## Given request 1
In the first-love story, which movie was Desirae's favorite?
## Given request 2
Print everything in the first-love story from "everyone else was" down to "her soon again..".
## Given request 3
Continue the first-love story, picking up right after its final sentence.

## Document excerpt

******

This is something emotional to me..and I decided to write kind of a short story with it

**These are all real events and dates that’s happened in the past of April 2014 – April 2015**

**I am changing names cause I don’t want their real names here**

**This may not be 100% accurate as I have bad memory and was over a year ago trying to remember details**

~ First real love ~

The bell rang for school and everyone got out of their classes. I walked down to our commons area like always to meet with my only friend who really hung out

with me, Kyle. “You get to meet Desirae today”, he said. This was a girl I had an “internet” crush on for some time now. This was my second real crush i’ve ever had,

besides one girl I was in love with for three years that just lead to a ‘heartbreak’. We both walk out of Cyprus, our school, to the middle school across our street.

As we get there we just stand by a pole, across from the feild, although I don’t remember what we were talking about. Eventually she texted him saying she wasn’t at

school and to meet her at the park. We start walking there as i’m half excited and half nervous. We get to the park and just stand there to wait. I see her all the

way across the feild and my heart basically exploded, she was beautiful. A simple crush on a girl from the internet turning into falling in love. She comes up to us

and we start heading for her house. I’m always frozen when I first meet a girl, and I became super awkward. I remember Kyle playing on her Ipad as I was just sitting

there in silence, occasionally looking at Desirae but trying not to be creepy..or obvious. After a while we leave and Kyle and I have made plans to hang out this

weeked.

~ A weekend in April~

I’m at Kyle’s house, sitting next to Desirae and my body feels so numb from my love for her. Can I be this much in love so fast? Is this possible? I lay down

and wrap my arms around her waist while she’s still sitting up. I know it’s soon but I really can’t help myself, I just want to hold her. I don’t remember what

everyone else was doing..I didn’t care what they were doing, I just wanted to hold her, and stay like this for as long as I could. So attatched already..it’s only been

two days, but she already means so much to me, if only she knew, but then again, who could love someone like me? I’m shy, I never talk, awkward, I look like a

skeleton, i’m hopeless for love. Later on I remember everyone who was there decided to join us on the bed and had what they called a ‘cuddle puddle’. Kyle’s dad came

into the room and suggested a movie so we all went into the living room and I remember she layed onto my lap. The movie was “Full Metal Jacket”, still remember after

all this time. After watching the movie she and her friend left back to her house. We gave eachother a hug and she went off. I was really sad about this but I was

going to see her soon again..

~ unknown time later ~

(I don’t quite remember how long later this was but it wasn’t too far from last paragraph) I was at Desirae’s house, along with Kyle, and Desirae’s best friend

Andrew. We were watching the movie “SLC Punk” (which was her favorite) in her room. After the movie I believe we layed down next to eachother. I remember looking at

her wanting her to be mine, I was already so inlove with her..I remember staring at her while we were both laying there on her bed. Moving closer to her, I kissed her

lips, not thinking what I was doing (like I told you, I can’t control myself). After realizing what I just did, I was scared, what if she hated me now? What if I just

made everything so awkward? What is she going to do? But..she kissed me back, it was the best feeling in the world, better than a euphoria any drug can give you.

******

Some records:
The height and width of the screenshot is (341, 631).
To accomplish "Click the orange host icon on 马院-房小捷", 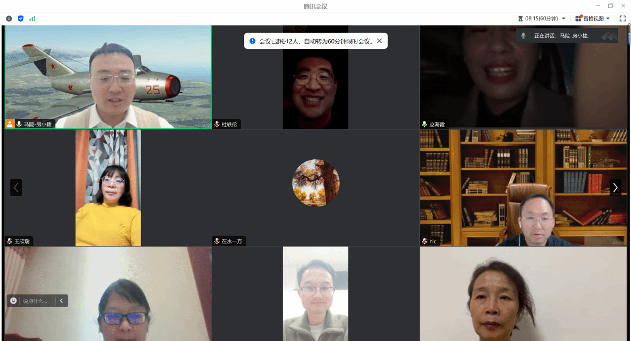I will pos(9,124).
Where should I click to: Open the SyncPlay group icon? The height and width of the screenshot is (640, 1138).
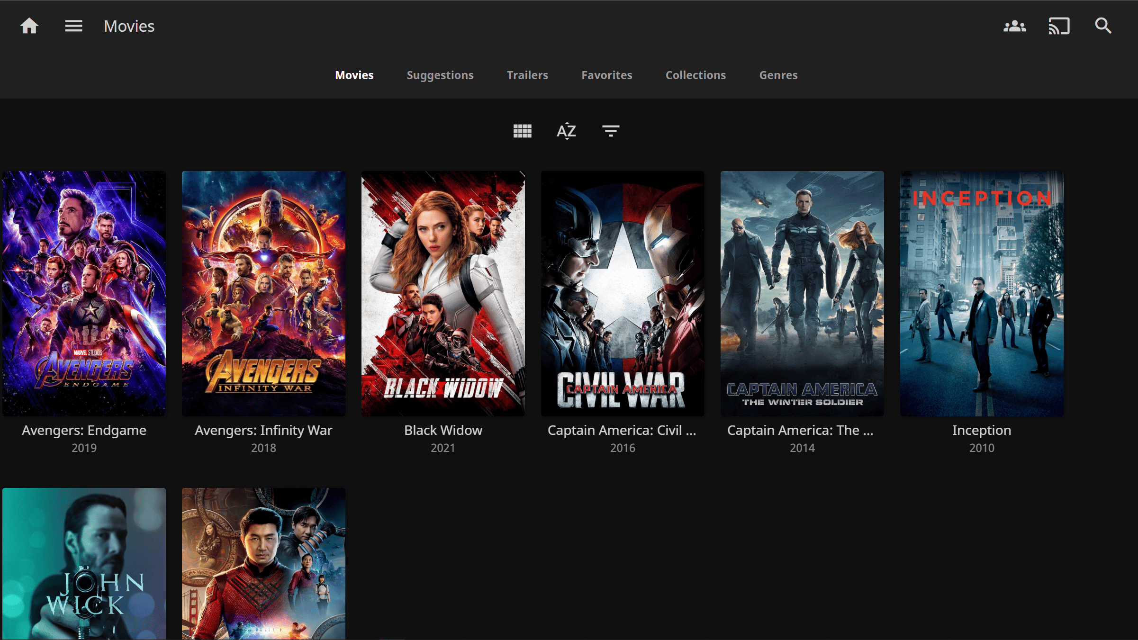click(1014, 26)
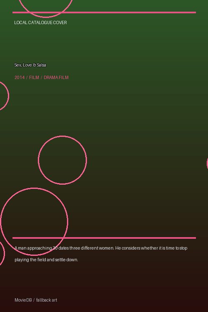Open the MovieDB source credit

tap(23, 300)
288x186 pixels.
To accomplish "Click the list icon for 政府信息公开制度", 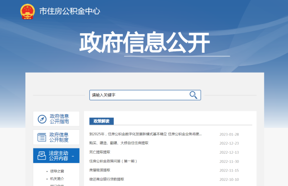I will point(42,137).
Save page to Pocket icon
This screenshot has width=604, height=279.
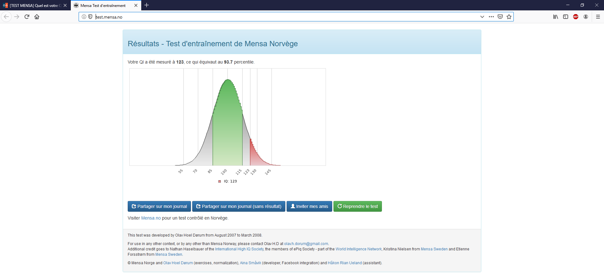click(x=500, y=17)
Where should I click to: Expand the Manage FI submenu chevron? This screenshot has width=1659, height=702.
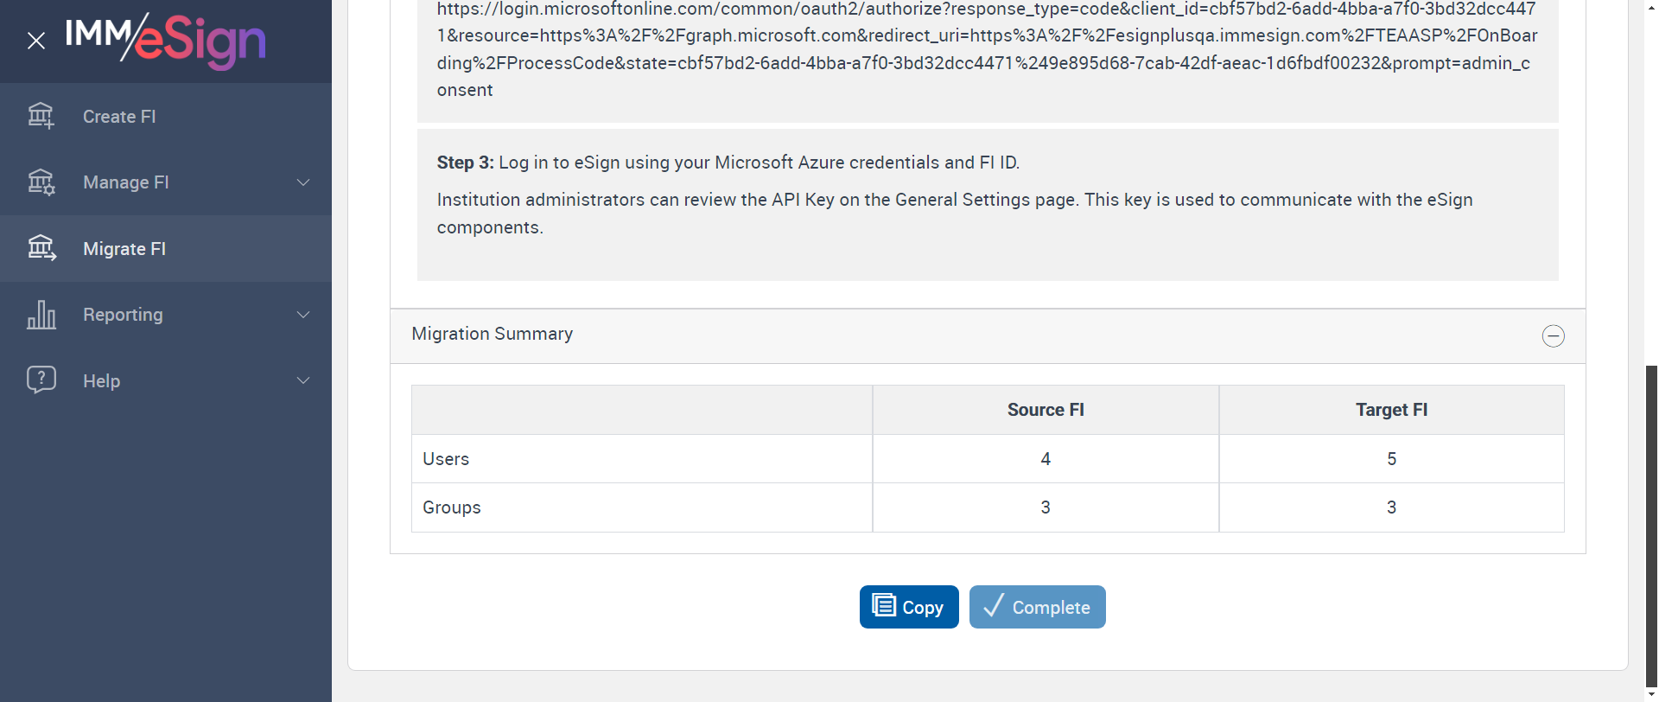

******

## Task answer 1
SLC Punk

## Task answer 2
everyone else was doing..I didn’t care what they were doing, I just wanted to hold her, and stay like this for as long as I could. So attatched already..it’s only been

two days, but she already means so much to me, if only she knew, but then again, who could love someone like me? I’m shy, I never talk, awkward, I look like a

skeleton, i’m hopeless for love. Later on I remember everyone who was there decided to join us on the bed and had what they called a ‘cuddle puddle’. Kyle’s dad came

into the room and suggested a movie so we all went into the living room and I remember she layed onto my lap. The movie was “Full Metal Jacket”, still remember after

all this time. After watching the movie she and her friend left back to her house. We gave eachother a hug and she went off. I was really sad about this but I was

going to see her soon again..

## Task answer 3
**Just a note, sorry, I don’t remember what happened after this so I have to fast forward a bit :C**

~ April 19th, 2014 ~

The usual friends, Kyle and Andrew, were there like always, along with some others. I’ve never hung out with Desirae alone before. We were sitting on her roof,

I don’t remember exactly what we did but eventually left her house and walked around our town. Later on we ended up hanging out at Brockbank Jr. High, the school

across from mine. Nothing much happened but talking. We were all sitting on the grass. Kyle was about to leave to another friend’s house and asked me if I wanted to

go. I am horrible with decisions, I didn’t want to make it awkward for Desirae but I also didn’t want to leave her. After some time I decided to stay with her. Kyle

went off and left, as so did we, back to her house. It was dark outside, i’d say around 8-9pm at this time. We were sitting together by the corner of her room while

her friends were watching a movie or videos on the computer. I remember them walking down stairs for food I believe, and as they left the room we kissed a couple of

times. There was also an earthquake that came and shook the whole room, but nothing major to worry about. Later we ended up going downstairs to watch “SLC Punk” again.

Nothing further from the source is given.